Thereafter, this case was continually affirmed and appealed all the way up to New York’s highest court, the Court of Appeals, who also affirmed the lower court’s determination. On the issue of the jury charge, the court held that it was not an error for the judge to refuse to issue a charge requiring a “tantamount to fraud” finding by the jury. The court reasoned that a corporate practice that shows “willful and material failure to abide by” New York’s licensing and incorporation statutes can support a finding that the provider is not an eligible recipient of no- fault reimbursement without meeting the traditional elements of common-law fraud. (See Mallela, 4 NY3d at 321). In doing so, the court relieved the insurer of the burden of proving the provider’s fraudulent acts, but instead must merely show the provider’s refusal to comply with the law.

The court did caution, however, that a slight divergence from licensing requirements would not be sufficient to support good cause for nonpayment. However, the court distinguished the Carothers case, noting that the jury’s finding that the plaintiff was in material breach of the foundational rule for professional corporation licensure — namely, that it be controlled by licensed professionals — was enough to render the plaintiff ineligible for reimbursement under 11 NYCRR 65-3.16 (a)(2).

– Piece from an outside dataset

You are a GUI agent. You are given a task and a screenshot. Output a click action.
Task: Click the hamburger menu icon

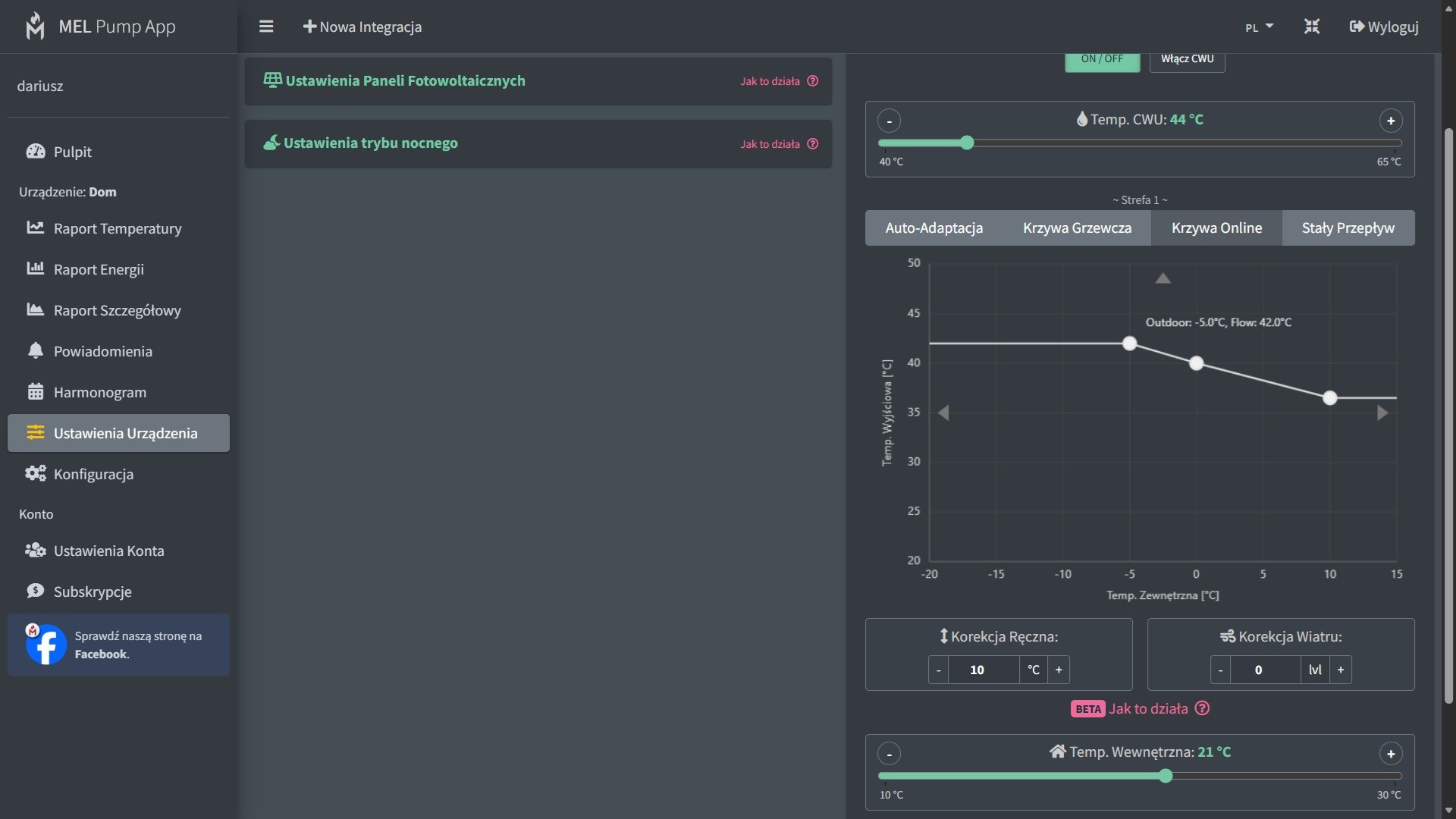coord(266,27)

The court also rejected the plaintiff’s characterization of the improper control of the plaintiff by unlicensed persons as simply an instance of improper fee splitting of the professional corporation’s profits with a non-physician in violation of 8 NYCRR 29.1 (b) (4). Although the Appellate Division held in Matter Of Allstate Prop. & Cas. Ins. Co. V New Way Massage Therapy P.C. that a “fee-sharing arrangement . . . does not constitute a defense to a no-fault action,” the jury in this case determined that plaintiff was controlled by unlicensed persons, rather than merely splitting fees with them. See 134 AD3d 495, 495 [1st Dept 2015], lv denied 28 NY3d 909 [2016].

Furthermore, the Court of Appeals noted that control of a professional corporation by non-professionals violates New York corporate laws and renders a provider ineligible for insurer reimbursement. This decision indicates that the New York’s highest court will not tolerate fraudulent providers or reward them any longer for their failure to comply with New York’s business and corporate laws. This decision is one step further to eliminating the rampant fraud found throughout New York’s no-fault medical providers.